Due Wednesday, 3 November, 10:10am. Please hand it in to Hossein before the beginning of the exercise session.

Problem 1

In bottom up parsing replacing the RHS of a rule with its LHS is called reduction. A reductions is called “useless” if it is actually generated during the parsing but it cannot be used in any valid parse tree.

We denote a reduction by a triple (p, A → u, q). We define the fact that a reduction occurs during parsing depending on the parsing technique, as follows.

For CYK: CYK parser, if the non-terminal A belongs to d(p)(q) because of its right-hand side u, that is

  • either u is a terminal and is stored at substring from p to q (so q = p+1), or
  • u is of the form BC, where B belongs to d(p)(r) and C belongs to d(r+1)(q)

For Earley parser: in Earley parser executes a completion step because of the item $(A \rightarrow u. , p) \in S(q)$

Consider the following grammar.

S -> UT      |  V "Int"  |  "Int"
T -> V "Int" |  "Int"
U -> S "=>"
V -> T ","

In all of the following questions, consider the input to be “Int , Int ⇒ Int”.

  • Construct the CYK parsing table.
  • Is the grammar ambiguous for the input?
  • Determine the useless reductions in CYK parsing.
  • Give the Earley parsing for the same input and grammar.
  • Determine the useless reductions in Earley parsing.
  • Classify the useless reductions in three categories: both Earley and CYK, only CYK, only Earley.

Problem 2

The Predictor of an Earley parser can be improved by taking into account the look-ahead of the next symbol. As an example if the next symbol of the input is $a$ and $a\not\in \textit{FIRST}(Y)$ then it will never predict an item of the form $X\rightarrow\alpha\bullet Y\beta$. Describe how this improved Predictor can eliminate some useless reductions in the first problem.

Problem 3

Consider a productive grammar in Chomsky normal form which does not contain $\epsilon$. Assume the input consists of exactly $n$ tokens, i.e., the lexical analyzer returns $n$ tokens before hitting the EOF.

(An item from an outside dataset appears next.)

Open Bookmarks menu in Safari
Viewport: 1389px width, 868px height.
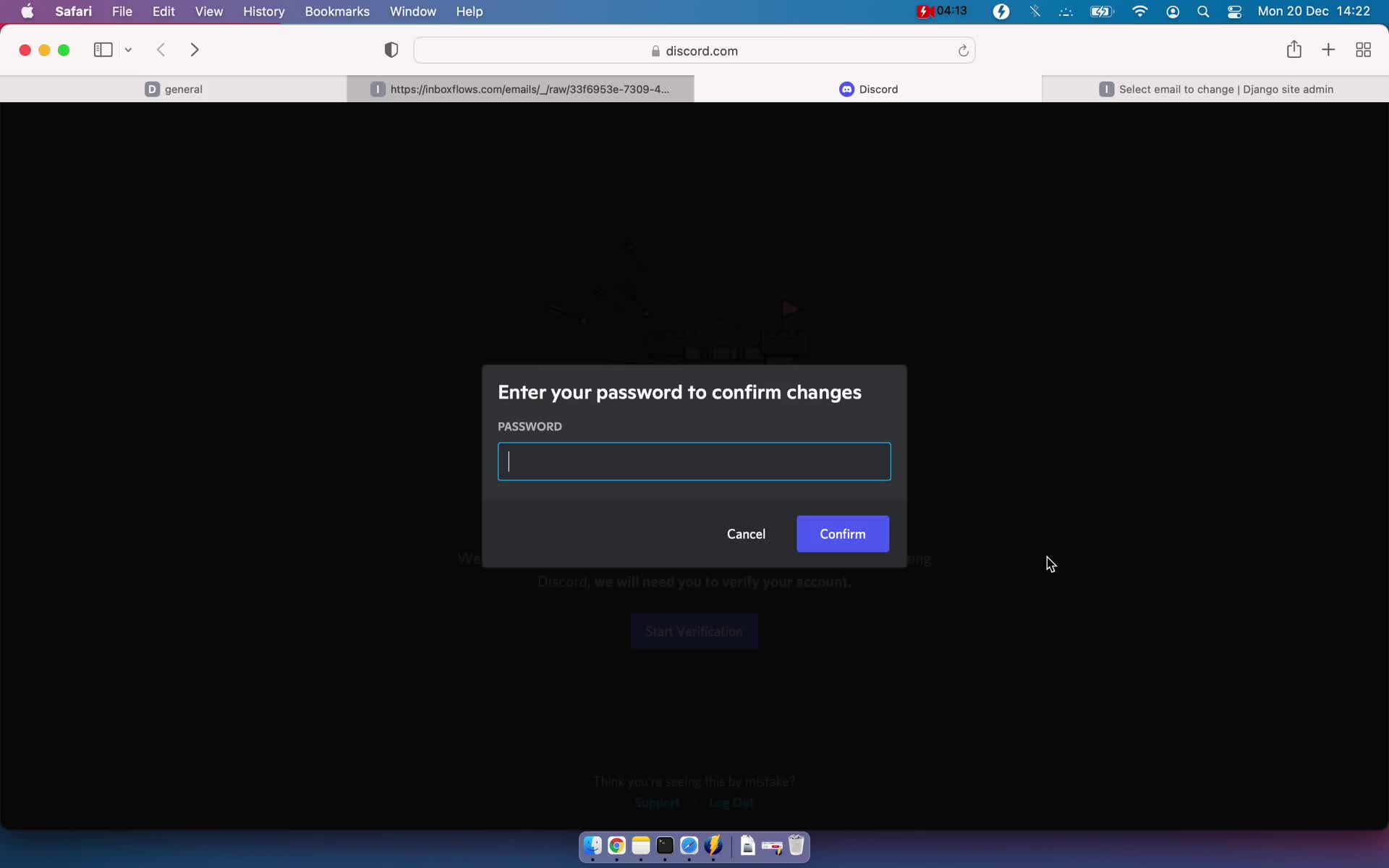(x=337, y=11)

  • Assume there are $k$ productions of form A → BC and $l$ productions are of form A → a. By considering all the combinations of possible dot positions in the right-hand-side of a production and all different possible values of an item, compute the number of possible items.

Consider the following grammar.

S -> AB
A -> BA
A -> a
B -> b

Determine which of the following items are possible and which are impossible during the parsing of an input.

  • $(A\rightarrow a\bullet,n - 1)$
  • $(S\rightarrow AB\bullet,1)$
  • $(B\rightarrow b\bullet,4)$
  • $(A\rightarrow B\bullet A,2)$